Взрыв.
Нет, я всё ещё держусь – это тишину салона взрывает звонок её телефона. Pink Floyd. Маленький тихий паучонок снова меня удивляет, на этот раз музыкальными пристрастиями. У нас гораздо больше общего, чем я думал все эти годы.
Враньё! Все эти годы я о ней вообще не думал, даже ни разу толком не вспомнил, зато сейчас не могу выбросить из головы.

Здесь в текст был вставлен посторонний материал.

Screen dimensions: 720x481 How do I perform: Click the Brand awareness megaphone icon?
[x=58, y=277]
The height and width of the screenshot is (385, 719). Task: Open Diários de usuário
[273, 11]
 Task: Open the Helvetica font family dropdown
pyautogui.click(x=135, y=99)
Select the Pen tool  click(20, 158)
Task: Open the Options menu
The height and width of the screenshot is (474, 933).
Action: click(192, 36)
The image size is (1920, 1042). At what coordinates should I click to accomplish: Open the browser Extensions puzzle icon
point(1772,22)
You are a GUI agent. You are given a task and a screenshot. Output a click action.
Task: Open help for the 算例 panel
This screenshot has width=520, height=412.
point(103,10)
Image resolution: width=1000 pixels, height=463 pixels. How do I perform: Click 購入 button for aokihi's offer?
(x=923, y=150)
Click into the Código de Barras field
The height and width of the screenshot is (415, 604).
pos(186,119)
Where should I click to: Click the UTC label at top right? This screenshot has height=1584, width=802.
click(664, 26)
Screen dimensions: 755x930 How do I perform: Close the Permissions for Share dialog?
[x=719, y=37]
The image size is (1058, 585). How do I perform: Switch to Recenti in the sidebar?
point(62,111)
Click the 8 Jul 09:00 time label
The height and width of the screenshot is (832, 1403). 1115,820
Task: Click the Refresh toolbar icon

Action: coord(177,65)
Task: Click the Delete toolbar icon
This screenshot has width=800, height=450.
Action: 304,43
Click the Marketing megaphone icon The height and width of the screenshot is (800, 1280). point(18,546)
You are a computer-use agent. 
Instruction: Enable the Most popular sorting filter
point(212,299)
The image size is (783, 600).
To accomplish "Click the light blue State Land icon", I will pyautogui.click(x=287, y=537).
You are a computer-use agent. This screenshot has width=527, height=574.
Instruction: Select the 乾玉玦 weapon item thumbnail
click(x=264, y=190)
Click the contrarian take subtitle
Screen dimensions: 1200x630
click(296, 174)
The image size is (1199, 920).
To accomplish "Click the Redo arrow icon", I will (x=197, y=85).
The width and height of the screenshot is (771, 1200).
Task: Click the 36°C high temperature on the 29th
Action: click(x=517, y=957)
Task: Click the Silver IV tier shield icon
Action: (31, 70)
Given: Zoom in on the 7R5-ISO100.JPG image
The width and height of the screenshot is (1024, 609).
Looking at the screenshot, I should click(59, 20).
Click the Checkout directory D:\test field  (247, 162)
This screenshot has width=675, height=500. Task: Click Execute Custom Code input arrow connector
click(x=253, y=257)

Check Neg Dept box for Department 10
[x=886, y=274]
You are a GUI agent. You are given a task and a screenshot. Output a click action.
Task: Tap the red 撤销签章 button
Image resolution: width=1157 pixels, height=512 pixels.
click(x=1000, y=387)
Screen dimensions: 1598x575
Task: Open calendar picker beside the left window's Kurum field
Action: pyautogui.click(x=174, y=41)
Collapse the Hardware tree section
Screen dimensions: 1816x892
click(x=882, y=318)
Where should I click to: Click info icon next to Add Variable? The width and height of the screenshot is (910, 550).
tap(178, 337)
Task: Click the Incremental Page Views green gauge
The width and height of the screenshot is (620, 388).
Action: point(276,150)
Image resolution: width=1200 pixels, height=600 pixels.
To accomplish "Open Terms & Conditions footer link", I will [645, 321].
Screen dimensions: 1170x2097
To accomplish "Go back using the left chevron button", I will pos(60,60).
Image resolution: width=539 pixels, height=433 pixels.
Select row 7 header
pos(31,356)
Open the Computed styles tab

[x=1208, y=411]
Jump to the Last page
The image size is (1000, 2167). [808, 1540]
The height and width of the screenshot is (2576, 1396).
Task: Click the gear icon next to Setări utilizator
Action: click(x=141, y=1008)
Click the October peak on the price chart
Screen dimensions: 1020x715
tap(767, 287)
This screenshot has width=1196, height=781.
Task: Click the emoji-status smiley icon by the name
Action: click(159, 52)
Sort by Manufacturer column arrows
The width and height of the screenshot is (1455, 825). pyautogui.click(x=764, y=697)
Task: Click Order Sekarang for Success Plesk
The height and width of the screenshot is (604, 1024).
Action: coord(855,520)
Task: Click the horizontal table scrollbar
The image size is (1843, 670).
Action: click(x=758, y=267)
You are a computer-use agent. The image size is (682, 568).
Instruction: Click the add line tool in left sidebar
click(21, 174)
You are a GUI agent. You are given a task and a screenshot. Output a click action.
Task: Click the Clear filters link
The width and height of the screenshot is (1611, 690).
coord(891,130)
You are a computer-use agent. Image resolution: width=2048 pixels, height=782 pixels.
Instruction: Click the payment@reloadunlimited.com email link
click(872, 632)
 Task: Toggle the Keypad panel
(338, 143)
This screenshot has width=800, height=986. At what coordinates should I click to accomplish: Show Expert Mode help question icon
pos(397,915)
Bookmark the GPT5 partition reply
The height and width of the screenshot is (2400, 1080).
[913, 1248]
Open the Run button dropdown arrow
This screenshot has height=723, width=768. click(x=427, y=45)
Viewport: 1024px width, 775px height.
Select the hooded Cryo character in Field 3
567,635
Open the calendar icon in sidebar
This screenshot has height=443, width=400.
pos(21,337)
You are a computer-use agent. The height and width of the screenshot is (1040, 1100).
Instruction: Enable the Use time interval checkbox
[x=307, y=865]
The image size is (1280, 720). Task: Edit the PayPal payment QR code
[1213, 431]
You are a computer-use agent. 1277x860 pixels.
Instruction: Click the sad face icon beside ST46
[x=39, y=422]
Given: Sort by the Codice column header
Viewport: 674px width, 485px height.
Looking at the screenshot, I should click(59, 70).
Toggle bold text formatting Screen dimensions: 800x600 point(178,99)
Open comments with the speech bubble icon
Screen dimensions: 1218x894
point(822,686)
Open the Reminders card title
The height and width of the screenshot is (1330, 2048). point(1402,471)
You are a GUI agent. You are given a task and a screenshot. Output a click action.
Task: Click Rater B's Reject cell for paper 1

Песня совсем не о том, но в тягучем куплете слышу лишь то, что хочу слышать – откровенный, как нагая женщина призыв к действию.
... Would you touch me?
Hey you... – Не прикоснёшься ли ты ко мне? Эй, ты...
Маша не спешит отвечать на звонок. Смотрит на меня то ли с опаской, то ли с растерянностью. Вглядывается своими большими наивными глазами, а я уже мысленно касаюсь: сминаю юное тело, срываю одежду, сжигаю мосты. Врываюсь в неё снова, и снова, и снова, пока не замолкнет, пока не заткнётся дурацкая похоть, пока не прояснится в поехавших мозгах. И это страшно, потому что дальше – последствия. Дальше – смотреть в глаза Диме. Я не смогу. И развернуть машину точно так же не могу. Куда-то гоню, просто вперёд, подальше от любого, к кому она может от меня сбежать.
– Не вздумай отвечать, – тихо цежу.
Маша замирает с занесённым над сенсором пальцем. Упрямо хмурит брови.
– Это Дима. Твой друг, между прочим, которого ты выставил посмешищем.
– Плевать.
Да друг, но я уже так накосячил, что выходкой больше, выходкой меньше – разницы никакой. Нет, границы допустимого всё-таки есть, только рассуждать об этом я, как обычно, буду после, а сейчас, действуя на одних эмоциях, выхватываю у Машки телефон и выкидываю его в приспущенное окно.
– Ты ненормальный, Арбатов!
Вот теперь в голосе чистый ужас. Вот и хорошо, пусть лучше боится меня. Так всем будет лучше.
Сбрасываю скорость до сотки. Кураж совсем срывает мне крышу. Он заставляет чувствовать себя пьяным, делает просто до ужаса неуправляемым. Меня берёт злость из-за собственной неадекватности. Каждый раз, разрываясь между здравым намерением держаться от Маши подальше и потребностью контролировать каждый её вздох, особенно если тот неровный и направлен в сторону Димы, я бессмысленно бьюсь лбом о выросший из ниоткуда тупик. Дима или Маша? Друг или женщина? Я был уверен, что знаю ответ, но ничего подобного.
Мозг гудит от скорости, от свежести её духов, за белым шумом возбуждения не улавливает искомый сигнал. Нужно где-нибудь остановиться, всё взвесить. Лишь бы не в тесном пространстве машины, здесь влияние Маши слишком велико. Бросив быстрый взгляд на притихшего паучонка, сворачиваю с главной дороги. Я, кажется, знаю одно место, где мои две крайности можно уравновесить.
– Озеро? Арбатов, ты в своём уме?! Я натерпелась такого страху, чтобы в итоге оказаться не дома, даже не в пределах города, а на каком-то смердящим тиной озере?
– Будешь возникать, окажешься не "на", а в нём.
Маша мелко дрожит, стоя по колено в мокрой траве, и цветом лица мало чем отличается от этой самой тины, но всё равно, мерзавка, очень красивая. Золотисто рыжие волосы каскадом укрывают жемчужные плечи, губы бантиком, платьице в обтяжку, пайетки, будто чешуя сверкают в свете фар. Смотрю и дух захватывает. Мысленно даю себе затрещину и тяну её к старому причалу. Я не любоваться сюда приехал.
Разбухшая от сырости древесина громко трещит под нашими подошвами. Это наш с Димой причал, символ нашей детской дружбы, а об руку со мной – наша с Димой головная боль. Остановившись ровно на середине, разворачиваю Машу спиной к озеру. Моросит. Бледное лицо переливается каплями – в каждой бриллиантом холодный свет ксенона. Такое притягательное, смотреть – не насмотреться. Такое неземное, что страшно прикоснуться, однако я касаюсь – крепко сжимаю руками дрожащие плечи, но не для того, чтоб согреть. Или да?